D’un côté, l’action de l’État doit se baser sur les finances publiques via un appui par les dépenses et les recettes publiques. Une Loi de finances rectificative doit être conçue et adaptée en fonction des impacts socioéconomiques constatés. Les instruments budgétaires doivent être orientés vers les secteurs qui ont subi les conséquences de la crise sanitaire. L’outil de taille reste l’action par la commande publique en maintenant le niveau des investissements publics (de l’État, des collectivités territoriales et des établissements et entreprises publics) prévu par la loi de finances 2020, soit 198 milliards de dirhams. Des mesures fiscales appropriées sont également à définir et à mettre en œuvre en faveur des secteurs sinistrés.

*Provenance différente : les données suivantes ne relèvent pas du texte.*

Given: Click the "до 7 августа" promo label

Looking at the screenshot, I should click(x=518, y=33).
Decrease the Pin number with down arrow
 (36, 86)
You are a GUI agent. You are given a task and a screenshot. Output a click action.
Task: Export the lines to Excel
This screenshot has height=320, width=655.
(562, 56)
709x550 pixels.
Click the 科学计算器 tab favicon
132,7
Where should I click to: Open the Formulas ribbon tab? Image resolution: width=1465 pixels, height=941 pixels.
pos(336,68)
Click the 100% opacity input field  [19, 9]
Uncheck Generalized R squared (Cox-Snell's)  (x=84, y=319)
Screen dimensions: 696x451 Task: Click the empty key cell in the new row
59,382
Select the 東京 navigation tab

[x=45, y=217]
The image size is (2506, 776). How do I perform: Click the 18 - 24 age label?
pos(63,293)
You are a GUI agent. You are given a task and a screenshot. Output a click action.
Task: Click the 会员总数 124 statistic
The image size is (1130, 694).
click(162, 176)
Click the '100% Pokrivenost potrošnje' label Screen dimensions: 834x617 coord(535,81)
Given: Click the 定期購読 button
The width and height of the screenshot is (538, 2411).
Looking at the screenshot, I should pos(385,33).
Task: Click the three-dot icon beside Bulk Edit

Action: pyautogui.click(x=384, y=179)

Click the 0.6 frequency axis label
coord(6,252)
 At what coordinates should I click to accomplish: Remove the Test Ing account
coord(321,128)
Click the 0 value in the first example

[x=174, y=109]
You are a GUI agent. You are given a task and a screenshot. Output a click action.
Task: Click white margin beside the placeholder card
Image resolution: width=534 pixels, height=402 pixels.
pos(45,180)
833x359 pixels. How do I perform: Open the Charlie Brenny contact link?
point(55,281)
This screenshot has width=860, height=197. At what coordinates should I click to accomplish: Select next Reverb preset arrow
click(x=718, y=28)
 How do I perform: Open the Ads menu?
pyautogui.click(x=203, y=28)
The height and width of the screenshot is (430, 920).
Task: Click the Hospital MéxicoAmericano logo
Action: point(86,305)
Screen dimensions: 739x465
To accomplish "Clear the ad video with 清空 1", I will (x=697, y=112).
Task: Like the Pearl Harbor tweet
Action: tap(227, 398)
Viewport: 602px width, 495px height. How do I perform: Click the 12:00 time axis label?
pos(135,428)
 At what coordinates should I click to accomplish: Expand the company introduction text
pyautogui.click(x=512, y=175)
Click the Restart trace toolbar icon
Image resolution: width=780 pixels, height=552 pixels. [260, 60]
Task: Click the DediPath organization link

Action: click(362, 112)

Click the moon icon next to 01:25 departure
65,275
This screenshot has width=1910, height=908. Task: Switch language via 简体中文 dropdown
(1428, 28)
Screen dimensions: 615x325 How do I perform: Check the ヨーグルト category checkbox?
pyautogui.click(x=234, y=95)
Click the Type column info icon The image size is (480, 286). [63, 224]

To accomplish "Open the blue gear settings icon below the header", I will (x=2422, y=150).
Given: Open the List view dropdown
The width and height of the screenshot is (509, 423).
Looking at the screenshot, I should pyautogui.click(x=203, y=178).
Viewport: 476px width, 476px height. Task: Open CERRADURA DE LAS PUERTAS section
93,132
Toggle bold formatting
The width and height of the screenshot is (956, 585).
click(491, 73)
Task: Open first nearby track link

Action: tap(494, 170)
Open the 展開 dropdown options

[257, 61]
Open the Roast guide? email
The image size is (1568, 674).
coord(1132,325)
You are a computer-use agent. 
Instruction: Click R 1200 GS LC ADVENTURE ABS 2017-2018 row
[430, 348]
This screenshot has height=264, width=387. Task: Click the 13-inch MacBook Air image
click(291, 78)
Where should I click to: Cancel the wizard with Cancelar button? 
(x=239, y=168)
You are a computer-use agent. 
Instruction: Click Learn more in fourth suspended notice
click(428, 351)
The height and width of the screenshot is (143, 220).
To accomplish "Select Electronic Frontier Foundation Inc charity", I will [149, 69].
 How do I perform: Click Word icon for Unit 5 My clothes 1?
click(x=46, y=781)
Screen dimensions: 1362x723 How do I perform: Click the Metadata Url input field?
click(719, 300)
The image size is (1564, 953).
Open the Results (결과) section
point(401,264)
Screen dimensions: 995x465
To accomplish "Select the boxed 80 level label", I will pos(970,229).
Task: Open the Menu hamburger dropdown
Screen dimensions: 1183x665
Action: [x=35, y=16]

De l’autre, les interventions de Bank-Al Maghrib à travers les injections de liquidités dans le système bancaire et l’application de taux d’intérêt préférentiels pour les secteurs gravement touchés s’avèrent déterminantes pour la sortie de la crise économique.
C’est par la combinaison de ces deux grandes catégories d’interventions que l’économie nationale peut surmonter efficacement cette crise et retrouver son niveau de fonctionnement normal.
3- A quelles conditions les mesures prises peuvent-elles permettre une reprise rapide de l’économie marocaine ?
Le redémarrage et la reprise de l’activité économique dépendent de la conjugaison d’une série de facteurs. Le retour à la normale sera principalement lié au degré de maîtrise de la pandémie du Coronavirus, mais aussi de l’efficacité des mesures monétaires et budgétaires mises en œuvre.
La réaction des agents économiques au déconfinement potentiel et donc leur confiance envers les mesures sanitaires et préventives accompagnant cette opération s’avère primordiale pour une reprise économique rapide. Cette réaction conditionnera certainement le comportement économique des agents, aussi bien en termes de consommation que d’investissement.
Le délai de reprise de l’activité au Maroc est tributaire de la situation économique des pays partenaires dans les prochains mois et des prévisions pour les prochaines années.
Il est à rappeler que selon la Banque Mondiale, l’économie marocaine peut retrouver le sentier de croissance en 2021.